5 minute read

SPOextractor: Extracting Fact-like Structures with SpaCy

Introduction:

SPOextractor is a project designed for the extraction of fact-like structures, specifically subject-predicate-object (SPO) structures, from textual data. Leveraging the power of SpaCy, a leading natural language processing (NLP) library, this project aims to uncover and organize information in the form of subject-predicate-object relationships within a given text corpus.

Objective:

The primary goal of SPOextractor is to enhance information retrieval by identifying and extracting meaningful connections within the text. By focusing on subject-predicate-object structures, the project aims to distill factual content, making it easier to understand, analyze, and utilize the essential relationships embedded in the text.

Key Features:

  • SpaCy Integration: SPOextractor relies on the capabilities of SpaCy, a powerful and efficient NLP library, to perform accurate and context-aware text processing.

  • Fact-like Structures: The project specifically targets fact-like structures, emphasizing the extraction of subject-predicate-object relationships that represent concrete information within the text.

  • Text Corpus Analysis: SPOextractor is designed to handle text corpora, enabling users to process large volumes of textual data and extract valuable fact-based insights.

How It Works:

  1. Text Processing: The project begins by processing the input text using SpaCy, which performs tokenization, part-of-speech tagging, and dependency parsing.

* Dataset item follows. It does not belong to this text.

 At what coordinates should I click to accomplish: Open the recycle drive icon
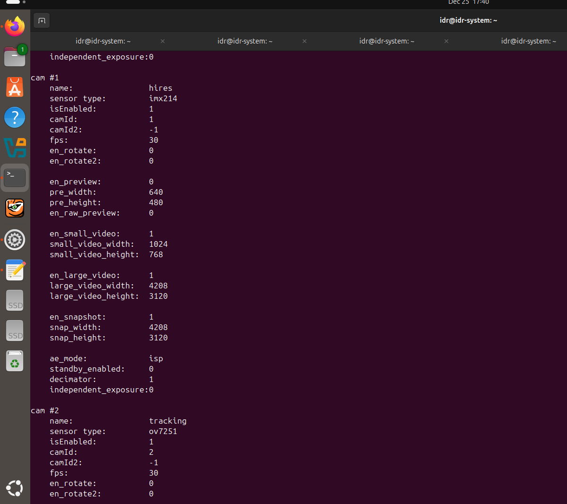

  2. SPO Extraction: Through sophisticated linguistic analysis, SPOextractor identifies and extracts subject-predicate-object structures, revealing the factual relationships present in the text.

  3. Structured Output: The extracted information is then presented in a structured format, allowing users to easily comprehend and utilize the identified subject-predicate-object relationships.

Applications:

  • Information Retrieval: SPOextractor enhances the retrieval of factual information from diverse textual sources, aiding in knowledge extraction.

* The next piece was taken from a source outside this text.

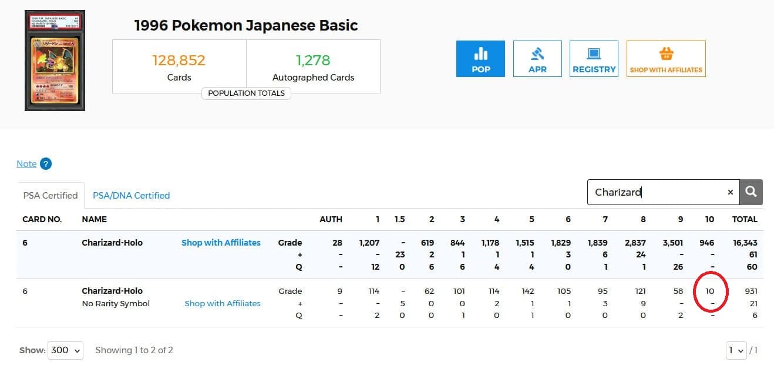Click the circled grade 10 count
Image resolution: width=774 pixels, height=372 pixels.
pos(709,291)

  • Data Analysis: The structured output facilitates data analysis by providing a clear representation of relationships between entities in the text.

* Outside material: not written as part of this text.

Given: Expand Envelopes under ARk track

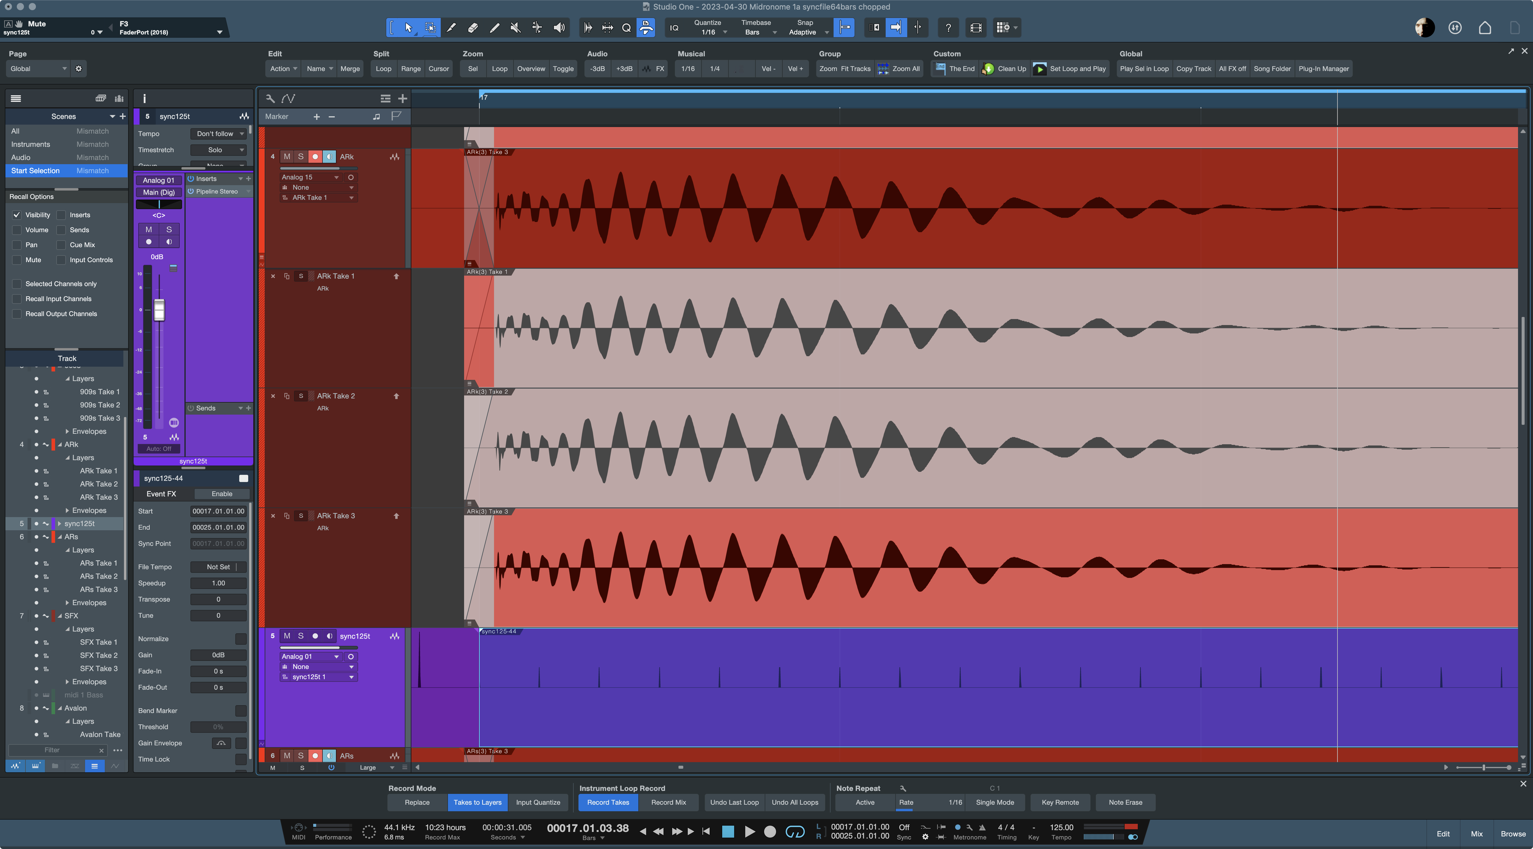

  • Automated Processing: The project can be integrated into automated systems, streamlining the extraction of factual content for various applications.

*Work in progress

from re import sub
import collections
import spacy

nlp = spacy.load("en_core_web_sm")
nlp.add_pipe("merge_noun_chunks")

def mergeTokensUponSideRelativity(tokenCompound: list, tokenComplement: list) -> list:
    """The function merges input tokens in respect to their position in a sentence"""
    mergedTokenList = tokenCompound + tokenComplement
    mergedTokenIndexDict = {}

    for tok in mergedTokenList:
        mergedTokenIndexDict[tok.i] = tok

    orderdDict = collections.OrderedDict(sorted(mergedTokenIndexDict.items()))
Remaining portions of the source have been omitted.